Las fases lunares

Muchos de los problemas y trastornos que experimenta hoy día la mujer, se debe a que vivimos desconectadas de nuestra naturaleza, se nos ha olvidado lo importante que esa conexión nos brindaba, bienestar creatividad y crecimiento de nuestras potencialidades. Nuestro biorritmo ha sido alterado por todo lo artificial, superficial y banal. Y así vamos, perdidas entre nuestras hormonas, emociones y cambios energéticos. Simboliza nuestra necesidad de amor, de pertenencia, de comprensión.

Antiguamente el ciclo de la mujer estaba conectado al ciclo de las lunas, pues la luna y la mujer con cíclicas, femeninas y receptivas. Lo más triste de todo esto es que, ese conocimiento se va perdiendo para las nuevas generaciones que van llegando, y lo único que hacemos es someterlas al estrés y al aparentar.
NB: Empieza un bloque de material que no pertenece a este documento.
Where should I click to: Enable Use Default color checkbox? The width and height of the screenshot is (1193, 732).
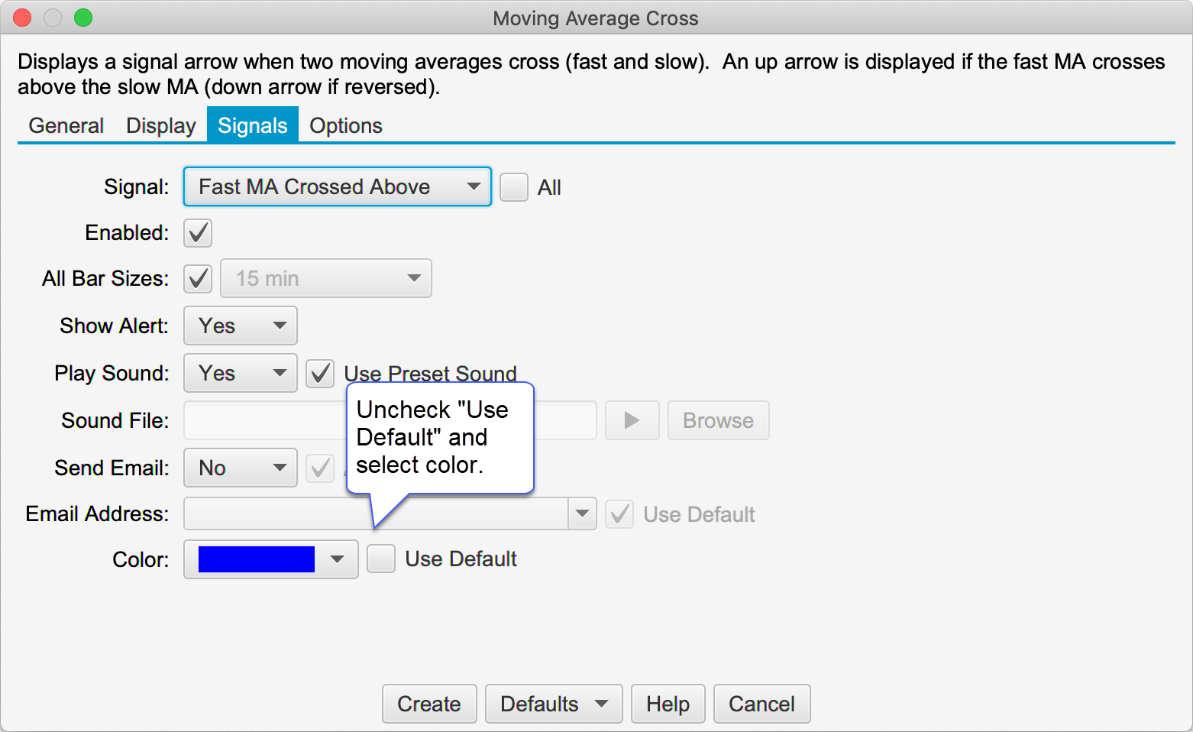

Miramos al cielo y la vemos ahí brillando, sin comprender el mensaje que tiene para nosotras.

LUNA MENGUANTE es momento de ir hacia adentro, al fondo de las cosas.

LUNA CRECIENTE ir hacia afuera, estamos más sensibles al entorno y hay una necesidad de expresar los sentimientos. Aflora el instinto de reproducción y la sexualidad.

LUNA NUEVA no hay contacto con el entorno, por 5 días hay un sentimiento de soledad, podemos sentirnos abatidas y sentir una carencia de amor.

LUNA LLENA las emociones se disparan, el ciclo del flujo y reflujo, en luna llena podemos ver bien quienes son nuestros amigos y enemigos, esto es aplicable a nuestras luces y nuestras sombras. Aquí también podemos sentir una necesidad de abrirnos o cerrarnos.

Además debemos de tener en cuenta que cuando una mujer pasa a la fase de la menopausia, ciclicamente le va a seguir influyendo, pues esa energía que antes empleaba mes a mes hacia afuera, ahora se retroalimenta internamente, haciéndola más poderosa si cabe.